La perspective d’une victoire russe entraînant des gains territoriaux, plus étendus qu’aujourd’hui, semble en effrayer certains. La possibilité d’une escalade nucléaire reste également dans toutes les têtes, rappelle l’essayiste.
« Au Pentagone plus qu’à la Maison-Blanche, des Américains qui se disent qu’il faut arrêter avant que cela devienne mondial, voire même nucléaire. »
Financement colossal
Mais par-delà les cartes militaires, c’est le soutien financier à Kiev qui pose question. Mi-mai, Washington avait débloqué une enveloppe de 40 milliards de dollars pour l’Ukraine, et Bruxelles s’est engagée sur 18 milliards début octobre. Des sommes colossales en pleine crise économique.
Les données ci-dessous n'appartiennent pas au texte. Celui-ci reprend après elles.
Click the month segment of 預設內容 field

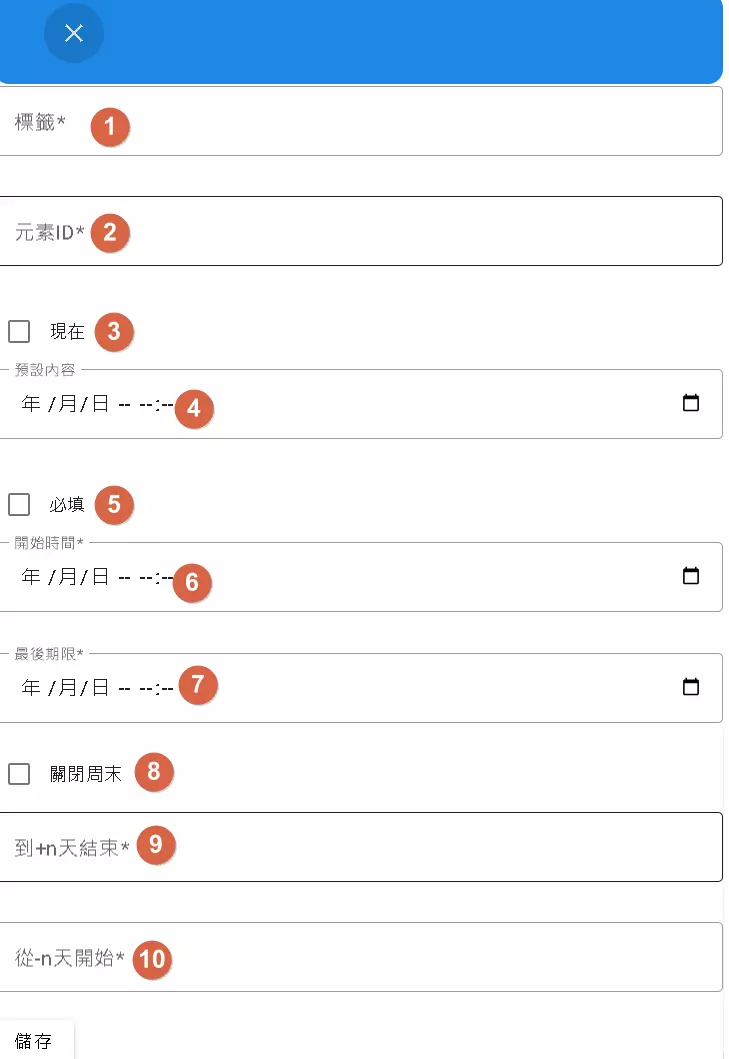click(x=68, y=404)
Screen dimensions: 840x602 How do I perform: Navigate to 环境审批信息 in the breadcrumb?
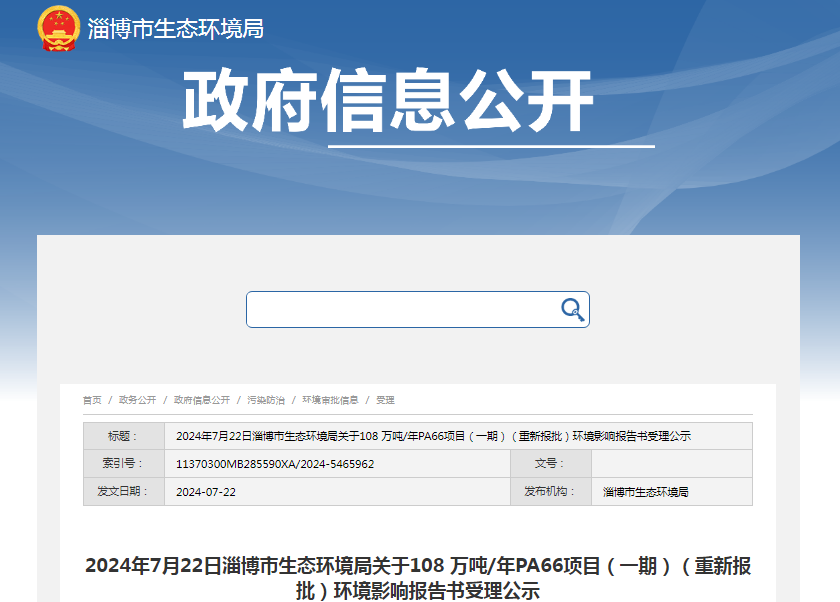(x=330, y=400)
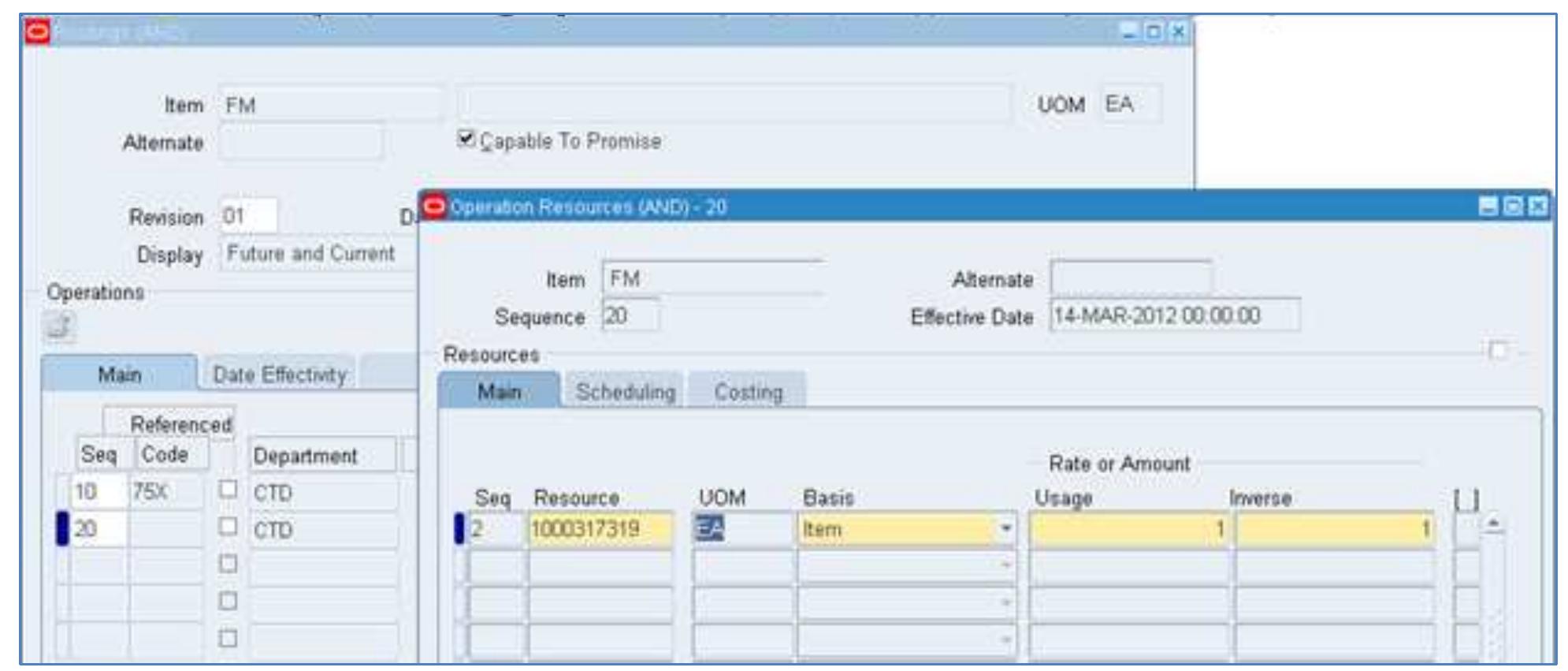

« Cela coûte très, très cher, dans une situation où l’Europe et les pays atlantistes vont très mal. L’inflation dépasse les 10% dans la plupart des pays de l’Union européenne. Les États-Unis ne sont pas loin d’une inflation à deux points […]. Beaucoup de personnes se demandent quelle est l’utilité de ces fonds puisque la guerre continue », expliquent Nikola Mirkovic.
Des voix s’élèvent donc pour appeler à revoir ces financements, ou pour les lier à l’obligation de négocier, souligne-t-il encore.
Des Républicains montent au créneau
Ces débats ont d’ailleurs agité les récentes élections de mi-mandat. Certains Républicains ont ainsi remis à la sauce ukrainienne le fameux slogan « America first ».
Kevin McCarthy, pressenti pour diriger la future Chambre des représentants, a notamment martelé que les Américains touchés par la récession ne feraient « pas un chèque en blanc à l’Ukraine ».
« On a vu plusieurs Républicains très vindicatifs sur ce sujet, dire qu’il fallait à tout prix arrêter de financer la guerre en Ukraine. J’ai même vu une candidate qui disait que les États-Unis faisaient tout pour protéger les frontières de l’Ukraine alors qu’ils ne pouvaient pas protéger leurs propres frontières », précise Nikola Mirkovic.
Alors que le contrôle du Congrès reste toujours incertain, une victoire républicaine pourrait donc freiner le vote d’aides plus importantes à l’Ukraine, conclut l’essayiste.